* Data excerpts *

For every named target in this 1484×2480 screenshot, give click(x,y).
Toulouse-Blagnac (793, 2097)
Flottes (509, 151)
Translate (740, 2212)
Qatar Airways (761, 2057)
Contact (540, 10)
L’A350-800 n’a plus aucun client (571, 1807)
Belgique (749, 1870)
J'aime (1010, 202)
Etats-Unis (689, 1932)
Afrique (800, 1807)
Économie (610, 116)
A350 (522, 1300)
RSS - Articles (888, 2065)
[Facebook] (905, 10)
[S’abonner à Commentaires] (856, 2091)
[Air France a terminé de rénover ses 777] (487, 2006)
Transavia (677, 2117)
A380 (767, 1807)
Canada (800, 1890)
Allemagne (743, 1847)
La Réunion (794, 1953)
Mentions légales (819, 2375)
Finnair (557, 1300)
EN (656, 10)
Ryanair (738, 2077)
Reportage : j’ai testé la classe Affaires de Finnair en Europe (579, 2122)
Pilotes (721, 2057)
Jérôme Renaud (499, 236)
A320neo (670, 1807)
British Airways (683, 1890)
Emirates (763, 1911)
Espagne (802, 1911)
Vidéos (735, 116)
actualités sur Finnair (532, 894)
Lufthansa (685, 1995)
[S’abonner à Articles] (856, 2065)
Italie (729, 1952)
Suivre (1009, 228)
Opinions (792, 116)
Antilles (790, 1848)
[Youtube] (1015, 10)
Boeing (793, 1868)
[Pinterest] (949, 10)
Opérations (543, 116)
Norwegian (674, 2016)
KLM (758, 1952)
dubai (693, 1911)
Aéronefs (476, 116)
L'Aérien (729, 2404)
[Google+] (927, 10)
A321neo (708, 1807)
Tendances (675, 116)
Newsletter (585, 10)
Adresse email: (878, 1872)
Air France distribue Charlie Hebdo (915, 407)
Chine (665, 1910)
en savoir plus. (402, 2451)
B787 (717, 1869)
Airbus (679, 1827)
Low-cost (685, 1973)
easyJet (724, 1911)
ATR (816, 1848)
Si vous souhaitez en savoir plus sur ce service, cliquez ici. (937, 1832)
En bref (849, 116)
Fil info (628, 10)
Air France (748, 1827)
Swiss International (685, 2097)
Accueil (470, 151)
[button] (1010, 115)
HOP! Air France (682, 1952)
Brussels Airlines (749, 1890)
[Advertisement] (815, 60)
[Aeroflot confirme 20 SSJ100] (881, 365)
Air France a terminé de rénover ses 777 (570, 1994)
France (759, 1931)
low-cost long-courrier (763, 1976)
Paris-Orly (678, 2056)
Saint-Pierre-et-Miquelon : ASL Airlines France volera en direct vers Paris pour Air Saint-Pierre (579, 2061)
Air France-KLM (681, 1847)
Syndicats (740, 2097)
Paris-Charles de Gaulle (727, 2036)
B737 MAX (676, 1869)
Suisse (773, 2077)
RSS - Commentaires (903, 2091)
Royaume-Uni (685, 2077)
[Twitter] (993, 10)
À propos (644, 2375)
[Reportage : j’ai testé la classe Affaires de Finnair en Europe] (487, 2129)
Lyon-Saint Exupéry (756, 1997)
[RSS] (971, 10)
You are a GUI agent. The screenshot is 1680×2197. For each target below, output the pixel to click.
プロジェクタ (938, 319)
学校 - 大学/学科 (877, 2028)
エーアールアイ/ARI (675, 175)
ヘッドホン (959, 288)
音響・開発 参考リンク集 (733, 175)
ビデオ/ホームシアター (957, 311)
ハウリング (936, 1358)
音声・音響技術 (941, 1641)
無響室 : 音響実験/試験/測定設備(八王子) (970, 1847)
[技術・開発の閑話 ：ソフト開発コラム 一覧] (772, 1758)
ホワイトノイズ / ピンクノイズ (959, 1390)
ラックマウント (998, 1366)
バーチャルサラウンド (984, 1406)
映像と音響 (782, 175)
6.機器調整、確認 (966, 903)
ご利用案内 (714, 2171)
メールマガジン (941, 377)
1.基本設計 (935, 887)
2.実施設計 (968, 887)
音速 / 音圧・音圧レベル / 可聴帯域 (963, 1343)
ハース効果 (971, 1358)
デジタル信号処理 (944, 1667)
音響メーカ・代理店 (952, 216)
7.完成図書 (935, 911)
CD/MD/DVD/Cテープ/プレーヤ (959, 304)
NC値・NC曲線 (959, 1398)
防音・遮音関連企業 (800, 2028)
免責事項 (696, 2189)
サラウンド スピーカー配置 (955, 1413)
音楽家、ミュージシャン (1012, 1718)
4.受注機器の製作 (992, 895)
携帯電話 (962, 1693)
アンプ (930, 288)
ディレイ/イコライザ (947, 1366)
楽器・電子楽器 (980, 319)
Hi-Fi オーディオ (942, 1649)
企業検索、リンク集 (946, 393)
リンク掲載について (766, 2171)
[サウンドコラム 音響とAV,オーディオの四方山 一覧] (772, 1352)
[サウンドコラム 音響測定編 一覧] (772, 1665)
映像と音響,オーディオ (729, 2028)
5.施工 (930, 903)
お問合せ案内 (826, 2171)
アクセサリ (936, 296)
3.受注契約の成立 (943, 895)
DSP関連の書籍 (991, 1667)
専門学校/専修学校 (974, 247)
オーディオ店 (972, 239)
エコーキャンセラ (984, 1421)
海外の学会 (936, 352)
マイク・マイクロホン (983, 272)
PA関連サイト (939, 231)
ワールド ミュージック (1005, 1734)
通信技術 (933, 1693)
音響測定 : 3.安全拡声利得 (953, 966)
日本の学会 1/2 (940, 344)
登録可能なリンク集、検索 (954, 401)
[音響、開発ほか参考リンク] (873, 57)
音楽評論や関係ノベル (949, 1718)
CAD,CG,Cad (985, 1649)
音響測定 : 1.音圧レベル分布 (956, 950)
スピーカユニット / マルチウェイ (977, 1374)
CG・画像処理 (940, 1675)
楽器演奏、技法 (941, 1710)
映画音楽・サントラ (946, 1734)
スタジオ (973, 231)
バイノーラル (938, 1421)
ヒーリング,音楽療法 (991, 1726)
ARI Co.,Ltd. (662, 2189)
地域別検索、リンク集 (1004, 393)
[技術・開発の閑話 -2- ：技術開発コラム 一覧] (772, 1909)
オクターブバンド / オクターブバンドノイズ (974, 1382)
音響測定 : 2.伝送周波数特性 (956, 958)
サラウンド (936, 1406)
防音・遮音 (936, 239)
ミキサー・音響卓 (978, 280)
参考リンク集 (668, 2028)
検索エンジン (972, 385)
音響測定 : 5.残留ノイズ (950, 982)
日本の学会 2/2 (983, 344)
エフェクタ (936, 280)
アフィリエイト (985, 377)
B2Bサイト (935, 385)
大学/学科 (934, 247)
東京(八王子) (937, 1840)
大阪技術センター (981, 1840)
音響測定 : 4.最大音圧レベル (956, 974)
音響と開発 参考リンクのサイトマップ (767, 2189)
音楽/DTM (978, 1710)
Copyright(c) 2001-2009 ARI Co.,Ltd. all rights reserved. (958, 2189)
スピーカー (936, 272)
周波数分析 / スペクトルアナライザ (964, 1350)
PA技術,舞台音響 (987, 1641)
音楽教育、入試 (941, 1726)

* What the task asks *
Every line with the word "click" in it should be copied from the listing above.

* Task solution *
For every named target in this 1484×2480 screenshot, give click(x,y).
You are a GUI agent. The screenshot is 1680×2197. For each target below, output the pixel to click.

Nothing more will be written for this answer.